:: AIM OF THE EXERCISE ::
Every line of the listing below is to be duplicated exactly, with the pictures left out.

====

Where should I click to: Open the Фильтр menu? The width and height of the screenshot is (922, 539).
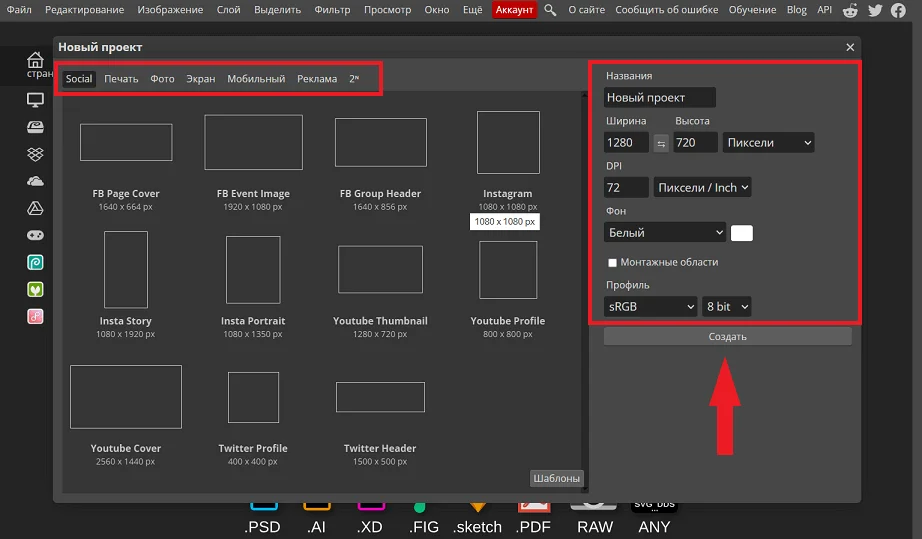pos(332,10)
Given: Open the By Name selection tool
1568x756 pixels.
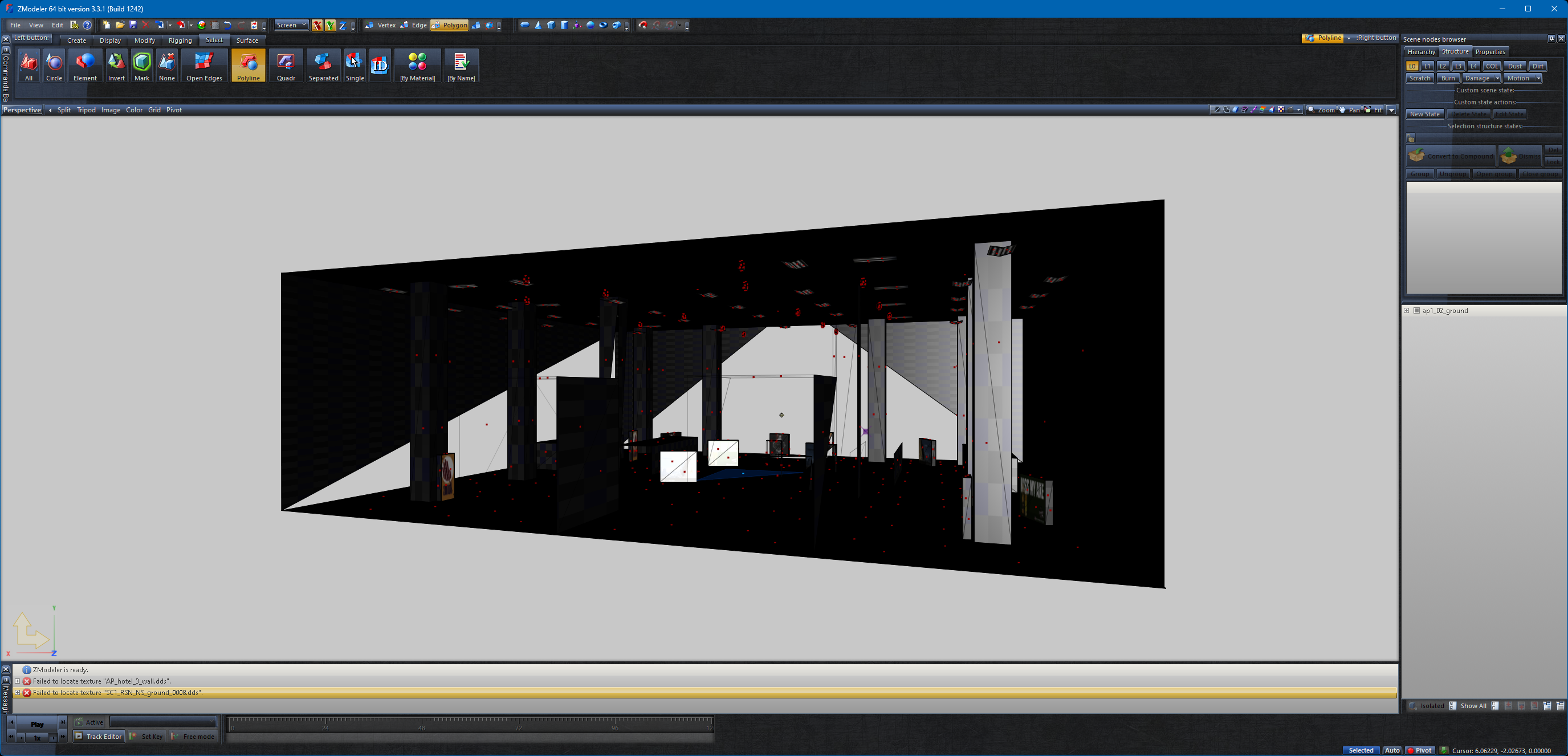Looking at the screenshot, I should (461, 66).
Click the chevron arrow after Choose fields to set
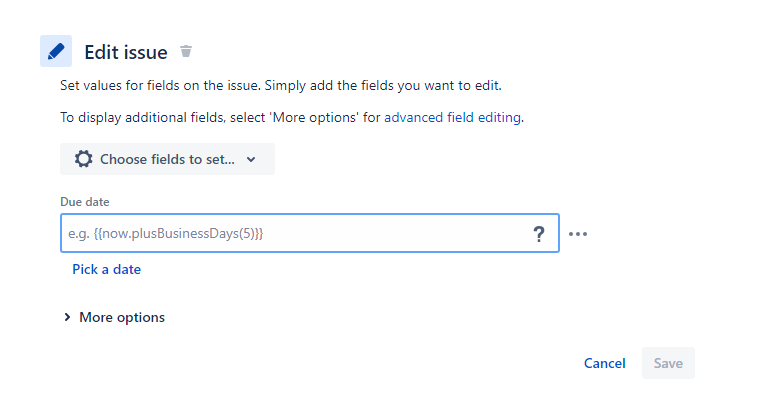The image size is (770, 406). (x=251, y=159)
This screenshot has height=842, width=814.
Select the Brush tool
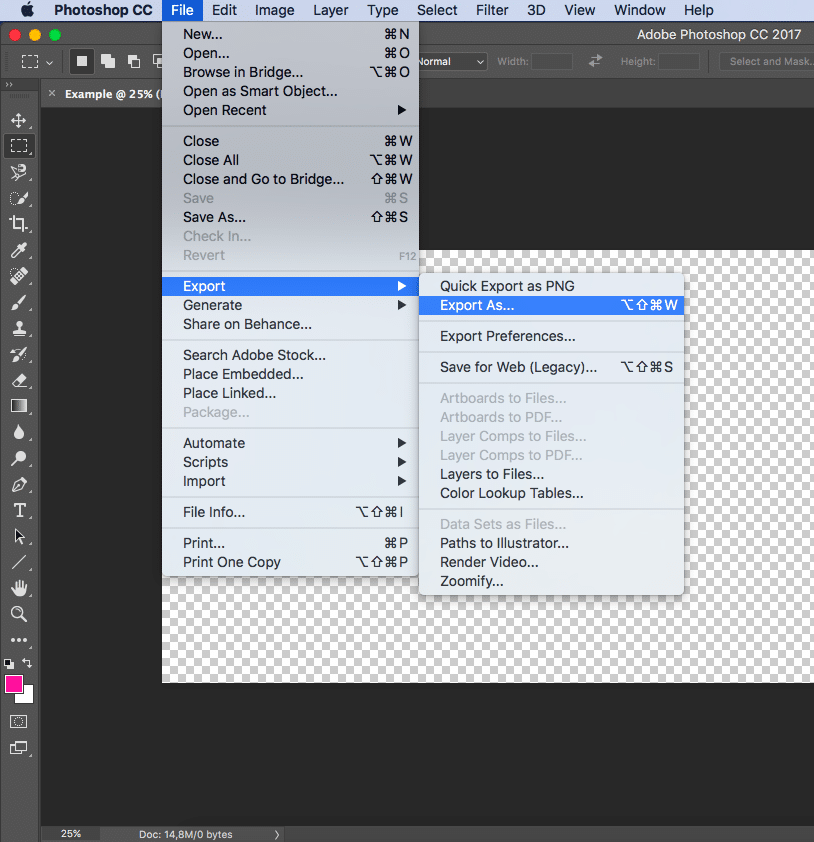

====

:: FINAL ANSWER ::
Where should I click to: Open the Фильтр menu? The width and height of the screenshot is (922, 539).
pos(332,10)
Given: Open the By Name selection tool
1568x756 pixels.
Looking at the screenshot, I should (461, 66).
Click the chevron arrow after Choose fields to set
The image size is (770, 406). (x=251, y=159)
This screenshot has height=842, width=814.
Select the Brush tool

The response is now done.